On Wed, Aug 08, 2001 at 05:23:47PM -0400, Robert James Kaes wrote:
> How does the RAID system know which hard drive _was_ the bad when
> I reboot. In other words, where is this information stored? Since I have
> the new hard drive partitions set to type FD they should be automatically
> included in the RAID system. Also I had persistent superblock enabled when
> I formated the RAID device. What I concerned about is that the system will
> try to mirror the empty hard drive instead of the full drive.

There aren't any persistent superblocks on the replacement drive.  It
doesn't contain any information declaring where it fits into the RAID,
so it's obviously not a part of the array.

> When I do a
> shutdown of the system will the current RAID setup be stored on the good
> hard drive to be read in when they system boots back up again?

Not "will be stored"; it's already there.

> Do I have to run any commands before the shutdown to let the RAID system
> know what's happening?

Nope.  The array(s) will be shut down by scripts in init.d, just like
everything else.

> Sorry if this seems confusing, but I don't really want the computer
> offline for any longer than it needs to be. :)

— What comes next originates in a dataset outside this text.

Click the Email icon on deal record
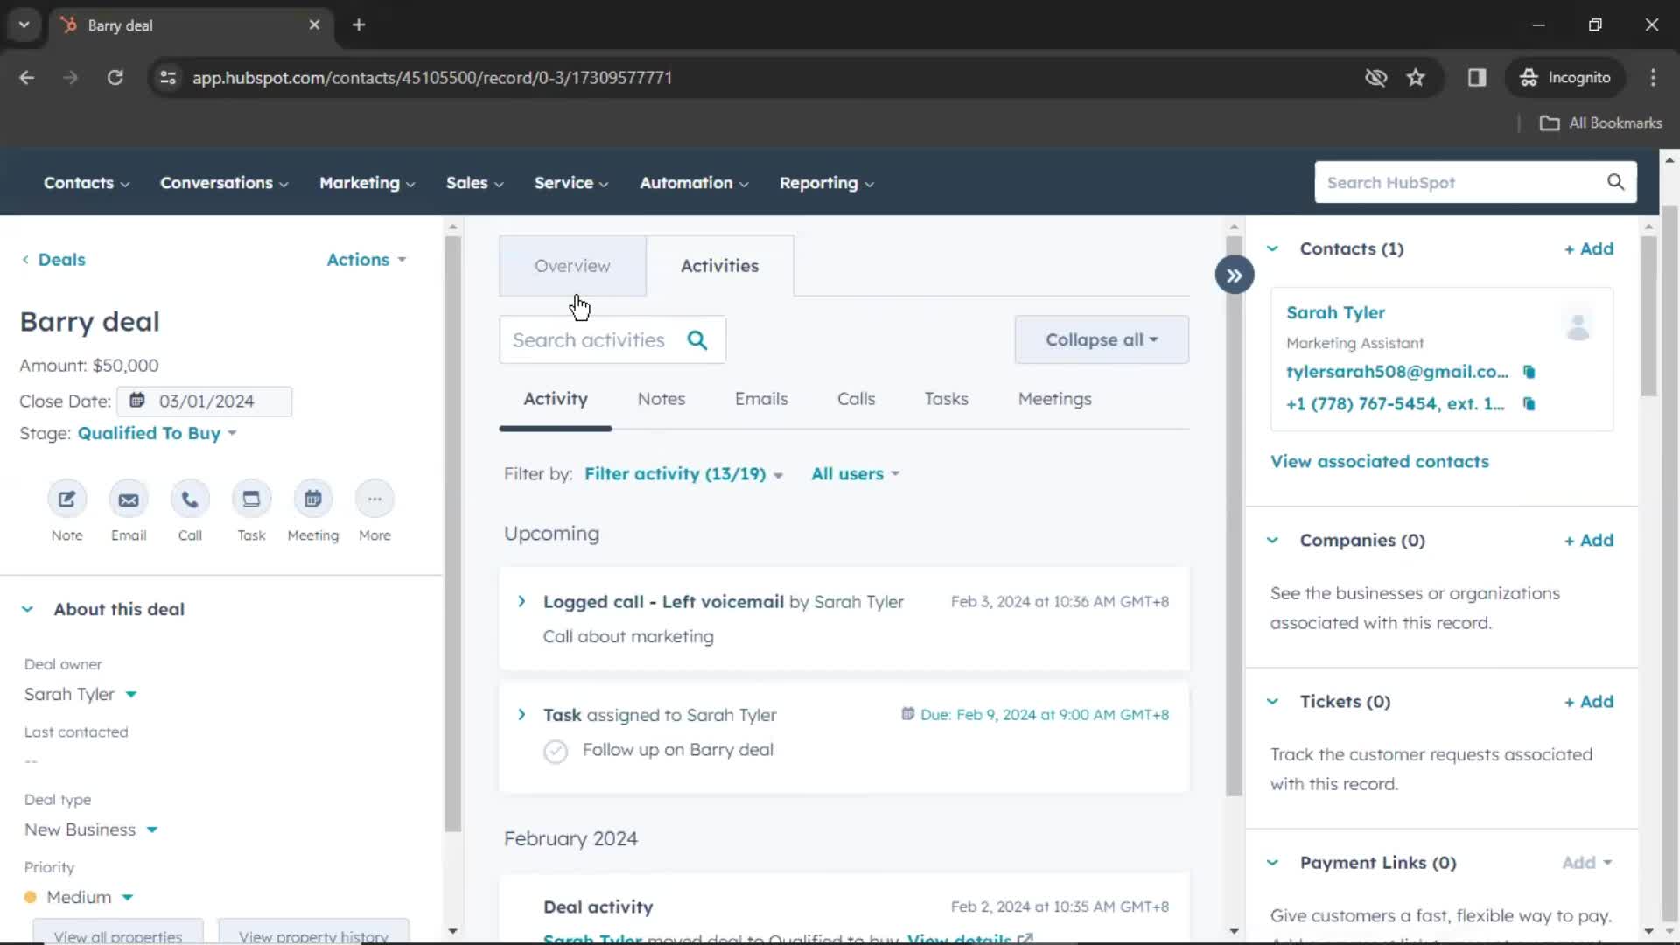 [x=127, y=499]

Personally, I wouldn't even bother with the second system.  Shut down,
swap drive, restart, partition new drive on system containing the
array, raidhotadd, and you're good to go.  The only thing you're really
buying yourself by using a separate system to do the partitioning is a
(slightly) smaller window in which a second drive failure on the RAID
would really screw you over.

The md device remains operational through all of this, even when it's
degraded or rebuilding.  Which is why RAID rocks.